Your objective>
Return every record below exactly as given.

Pixel coordinate grounding data
──────────

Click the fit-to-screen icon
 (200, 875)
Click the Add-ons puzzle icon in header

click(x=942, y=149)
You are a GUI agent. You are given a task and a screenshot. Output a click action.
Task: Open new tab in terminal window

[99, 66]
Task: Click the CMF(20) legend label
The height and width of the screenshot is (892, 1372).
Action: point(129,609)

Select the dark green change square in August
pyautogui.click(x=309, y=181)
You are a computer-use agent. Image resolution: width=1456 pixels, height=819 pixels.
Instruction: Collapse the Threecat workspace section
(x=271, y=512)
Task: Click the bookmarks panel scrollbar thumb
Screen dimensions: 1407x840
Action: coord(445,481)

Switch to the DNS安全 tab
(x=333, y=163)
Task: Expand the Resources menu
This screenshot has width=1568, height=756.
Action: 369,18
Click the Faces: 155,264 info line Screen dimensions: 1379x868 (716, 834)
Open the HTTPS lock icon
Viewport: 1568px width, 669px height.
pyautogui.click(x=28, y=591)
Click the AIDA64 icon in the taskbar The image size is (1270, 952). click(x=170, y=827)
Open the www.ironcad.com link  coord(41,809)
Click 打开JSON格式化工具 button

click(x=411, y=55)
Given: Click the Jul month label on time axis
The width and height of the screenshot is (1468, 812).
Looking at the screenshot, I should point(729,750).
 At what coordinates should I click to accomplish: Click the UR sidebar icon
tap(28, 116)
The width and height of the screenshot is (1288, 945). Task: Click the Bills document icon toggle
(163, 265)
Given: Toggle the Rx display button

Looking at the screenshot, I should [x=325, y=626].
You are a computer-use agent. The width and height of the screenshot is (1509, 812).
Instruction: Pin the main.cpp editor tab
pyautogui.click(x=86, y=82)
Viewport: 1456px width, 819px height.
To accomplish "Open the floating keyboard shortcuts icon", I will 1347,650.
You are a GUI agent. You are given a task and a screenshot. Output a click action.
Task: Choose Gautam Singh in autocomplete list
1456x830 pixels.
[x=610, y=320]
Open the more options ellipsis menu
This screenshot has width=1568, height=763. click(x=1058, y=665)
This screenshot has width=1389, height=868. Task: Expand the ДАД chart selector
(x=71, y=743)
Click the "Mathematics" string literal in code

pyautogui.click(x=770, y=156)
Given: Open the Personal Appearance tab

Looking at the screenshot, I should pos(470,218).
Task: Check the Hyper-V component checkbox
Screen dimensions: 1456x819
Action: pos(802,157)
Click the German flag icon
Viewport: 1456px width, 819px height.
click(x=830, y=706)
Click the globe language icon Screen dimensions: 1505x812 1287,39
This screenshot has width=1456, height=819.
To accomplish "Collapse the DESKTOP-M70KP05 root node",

──────────

Task answer>
Click the fit-to-screen icon
 (200, 875)
Click the Add-ons puzzle icon in header

click(x=942, y=149)
You are a GUI agent. You are given a task and a screenshot. Output a click action.
Task: Open new tab in terminal window

[99, 66]
Task: Click the CMF(20) legend label
The height and width of the screenshot is (892, 1372).
Action: point(129,609)

Select the dark green change square in August
pyautogui.click(x=309, y=181)
You are a computer-use agent. Image resolution: width=1456 pixels, height=819 pixels.
Instruction: Collapse the Threecat workspace section
(x=271, y=512)
Task: Click the bookmarks panel scrollbar thumb
Screen dimensions: 1407x840
Action: coord(445,481)

Switch to the DNS安全 tab
(x=333, y=163)
Task: Expand the Resources menu
This screenshot has width=1568, height=756.
Action: 369,18
Click the Faces: 155,264 info line Screen dimensions: 1379x868 (716, 834)
Open the HTTPS lock icon
Viewport: 1568px width, 669px height.
pyautogui.click(x=28, y=591)
Click the AIDA64 icon in the taskbar The image size is (1270, 952). click(x=170, y=827)
Open the www.ironcad.com link  coord(41,809)
Click 打开JSON格式化工具 button

click(x=411, y=55)
Given: Click the Jul month label on time axis
The width and height of the screenshot is (1468, 812).
Looking at the screenshot, I should point(729,750).
 At what coordinates should I click to accomplish: Click the UR sidebar icon
tap(28, 116)
The width and height of the screenshot is (1288, 945). Task: Click the Bills document icon toggle
(163, 265)
Given: Toggle the Rx display button

Looking at the screenshot, I should [x=325, y=626].
You are a computer-use agent. The width and height of the screenshot is (1509, 812).
Instruction: Pin the main.cpp editor tab
pyautogui.click(x=86, y=82)
Viewport: 1456px width, 819px height.
To accomplish "Open the floating keyboard shortcuts icon", I will 1347,650.
You are a GUI agent. You are given a task and a screenshot. Output a click action.
Task: Choose Gautam Singh in autocomplete list
1456x830 pixels.
[x=610, y=320]
Open the more options ellipsis menu
This screenshot has width=1568, height=763. click(x=1058, y=665)
This screenshot has width=1389, height=868. Task: Expand the ДАД chart selector
(x=71, y=743)
Click the "Mathematics" string literal in code

pyautogui.click(x=770, y=156)
Given: Open the Personal Appearance tab

Looking at the screenshot, I should pos(470,218).
Task: Check the Hyper-V component checkbox
Screen dimensions: 1456x819
Action: pos(802,157)
Click the German flag icon
Viewport: 1456px width, 819px height.
click(x=830, y=706)
Click the globe language icon Screen dimensions: 1505x812 1287,39
This screenshot has width=1456, height=819.
To accomplish "Collapse the DESKTOP-M70KP05 root node",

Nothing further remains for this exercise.